# Stored data entries

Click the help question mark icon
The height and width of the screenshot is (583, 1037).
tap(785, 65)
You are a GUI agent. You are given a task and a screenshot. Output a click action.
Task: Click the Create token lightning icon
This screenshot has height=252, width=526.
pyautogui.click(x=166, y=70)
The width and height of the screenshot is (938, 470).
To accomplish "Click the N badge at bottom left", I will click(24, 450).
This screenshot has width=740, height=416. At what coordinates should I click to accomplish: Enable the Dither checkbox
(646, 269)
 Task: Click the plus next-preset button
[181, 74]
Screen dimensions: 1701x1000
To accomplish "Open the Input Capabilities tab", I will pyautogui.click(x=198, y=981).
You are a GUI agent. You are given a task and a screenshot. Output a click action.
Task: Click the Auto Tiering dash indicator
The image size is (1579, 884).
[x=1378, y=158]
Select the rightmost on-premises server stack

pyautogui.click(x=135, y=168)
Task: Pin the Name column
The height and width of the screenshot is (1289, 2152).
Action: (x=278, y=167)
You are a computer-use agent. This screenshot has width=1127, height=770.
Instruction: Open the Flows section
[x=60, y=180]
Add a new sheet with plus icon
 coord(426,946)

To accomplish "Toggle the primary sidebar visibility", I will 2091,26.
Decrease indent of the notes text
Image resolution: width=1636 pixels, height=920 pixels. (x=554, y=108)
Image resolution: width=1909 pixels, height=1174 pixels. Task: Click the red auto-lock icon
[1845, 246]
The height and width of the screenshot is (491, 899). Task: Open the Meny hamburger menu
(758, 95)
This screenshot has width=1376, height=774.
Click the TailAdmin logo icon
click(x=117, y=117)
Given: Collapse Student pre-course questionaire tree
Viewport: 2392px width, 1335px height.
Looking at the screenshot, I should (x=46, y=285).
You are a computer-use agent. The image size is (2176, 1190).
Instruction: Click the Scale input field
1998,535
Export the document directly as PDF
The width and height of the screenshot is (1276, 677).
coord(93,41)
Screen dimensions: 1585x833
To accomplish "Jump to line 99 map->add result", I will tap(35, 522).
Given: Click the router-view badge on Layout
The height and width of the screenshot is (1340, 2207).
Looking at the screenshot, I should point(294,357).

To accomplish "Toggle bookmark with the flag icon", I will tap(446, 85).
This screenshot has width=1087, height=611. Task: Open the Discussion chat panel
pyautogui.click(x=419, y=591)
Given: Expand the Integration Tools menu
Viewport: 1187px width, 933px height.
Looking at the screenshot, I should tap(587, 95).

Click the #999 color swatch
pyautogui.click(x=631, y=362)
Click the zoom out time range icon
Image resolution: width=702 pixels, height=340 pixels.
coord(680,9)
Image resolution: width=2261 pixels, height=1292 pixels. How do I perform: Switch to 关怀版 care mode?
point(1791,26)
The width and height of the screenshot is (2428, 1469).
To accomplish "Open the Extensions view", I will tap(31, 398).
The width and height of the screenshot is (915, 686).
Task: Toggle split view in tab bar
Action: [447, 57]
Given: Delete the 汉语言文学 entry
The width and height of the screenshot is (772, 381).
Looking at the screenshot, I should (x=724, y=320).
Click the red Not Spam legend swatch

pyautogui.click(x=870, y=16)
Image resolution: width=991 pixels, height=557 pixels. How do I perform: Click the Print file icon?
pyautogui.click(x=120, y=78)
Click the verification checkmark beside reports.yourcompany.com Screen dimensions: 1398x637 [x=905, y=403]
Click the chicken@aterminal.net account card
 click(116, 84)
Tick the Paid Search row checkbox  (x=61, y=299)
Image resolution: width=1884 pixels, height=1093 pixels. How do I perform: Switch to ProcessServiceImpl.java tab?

# Task objective
The answer should be all the entries, restated with no word changed.

# Task result
Click the help question mark icon
The height and width of the screenshot is (583, 1037).
tap(785, 65)
You are a GUI agent. You are given a task and a screenshot. Output a click action.
Task: Click the Create token lightning icon
This screenshot has height=252, width=526.
pyautogui.click(x=166, y=70)
The width and height of the screenshot is (938, 470).
To accomplish "Click the N badge at bottom left", I will click(24, 450).
This screenshot has width=740, height=416. At what coordinates should I click to accomplish: Enable the Dither checkbox
(646, 269)
 Task: Click the plus next-preset button
[181, 74]
Screen dimensions: 1701x1000
To accomplish "Open the Input Capabilities tab", I will pyautogui.click(x=198, y=981).
You are a GUI agent. You are given a task and a screenshot. Output a click action.
Task: Click the Auto Tiering dash indicator
The image size is (1579, 884).
[x=1378, y=158]
Select the rightmost on-premises server stack

pyautogui.click(x=135, y=168)
Task: Pin the Name column
The height and width of the screenshot is (1289, 2152).
Action: (x=278, y=167)
You are a computer-use agent. This screenshot has width=1127, height=770.
Instruction: Open the Flows section
[x=60, y=180]
Add a new sheet with plus icon
 coord(426,946)

To accomplish "Toggle the primary sidebar visibility", I will 2091,26.
Decrease indent of the notes text
Image resolution: width=1636 pixels, height=920 pixels. (x=554, y=108)
Image resolution: width=1909 pixels, height=1174 pixels. Task: Click the red auto-lock icon
[1845, 246]
The height and width of the screenshot is (491, 899). Task: Open the Meny hamburger menu
(758, 95)
This screenshot has width=1376, height=774.
Click the TailAdmin logo icon
click(x=117, y=117)
Given: Collapse Student pre-course questionaire tree
Viewport: 2392px width, 1335px height.
Looking at the screenshot, I should (x=46, y=285).
You are a computer-use agent. The image size is (2176, 1190).
Instruction: Click the Scale input field
1998,535
Export the document directly as PDF
The width and height of the screenshot is (1276, 677).
coord(93,41)
Screen dimensions: 1585x833
To accomplish "Jump to line 99 map->add result", I will tap(35, 522).
Given: Click the router-view badge on Layout
The height and width of the screenshot is (1340, 2207).
Looking at the screenshot, I should point(294,357).

To accomplish "Toggle bookmark with the flag icon", I will tap(446, 85).
This screenshot has width=1087, height=611. Task: Open the Discussion chat panel
pyautogui.click(x=419, y=591)
Given: Expand the Integration Tools menu
Viewport: 1187px width, 933px height.
Looking at the screenshot, I should tap(587, 95).

Click the #999 color swatch
pyautogui.click(x=631, y=362)
Click the zoom out time range icon
Image resolution: width=702 pixels, height=340 pixels.
coord(680,9)
Image resolution: width=2261 pixels, height=1292 pixels. How do I perform: Switch to 关怀版 care mode?
point(1791,26)
The width and height of the screenshot is (2428, 1469).
To accomplish "Open the Extensions view", I will tap(31, 398).
The width and height of the screenshot is (915, 686).
Task: Toggle split view in tab bar
Action: [447, 57]
Given: Delete the 汉语言文学 entry
The width and height of the screenshot is (772, 381).
Looking at the screenshot, I should (x=724, y=320).
Click the red Not Spam legend swatch

pyautogui.click(x=870, y=16)
Image resolution: width=991 pixels, height=557 pixels. How do I perform: Click the Print file icon?
pyautogui.click(x=120, y=78)
Click the verification checkmark beside reports.yourcompany.com Screen dimensions: 1398x637 [x=905, y=403]
Click the chicken@aterminal.net account card
 click(116, 84)
Tick the Paid Search row checkbox  (x=61, y=299)
Image resolution: width=1884 pixels, height=1093 pixels. How do I perform: Switch to ProcessServiceImpl.java tab?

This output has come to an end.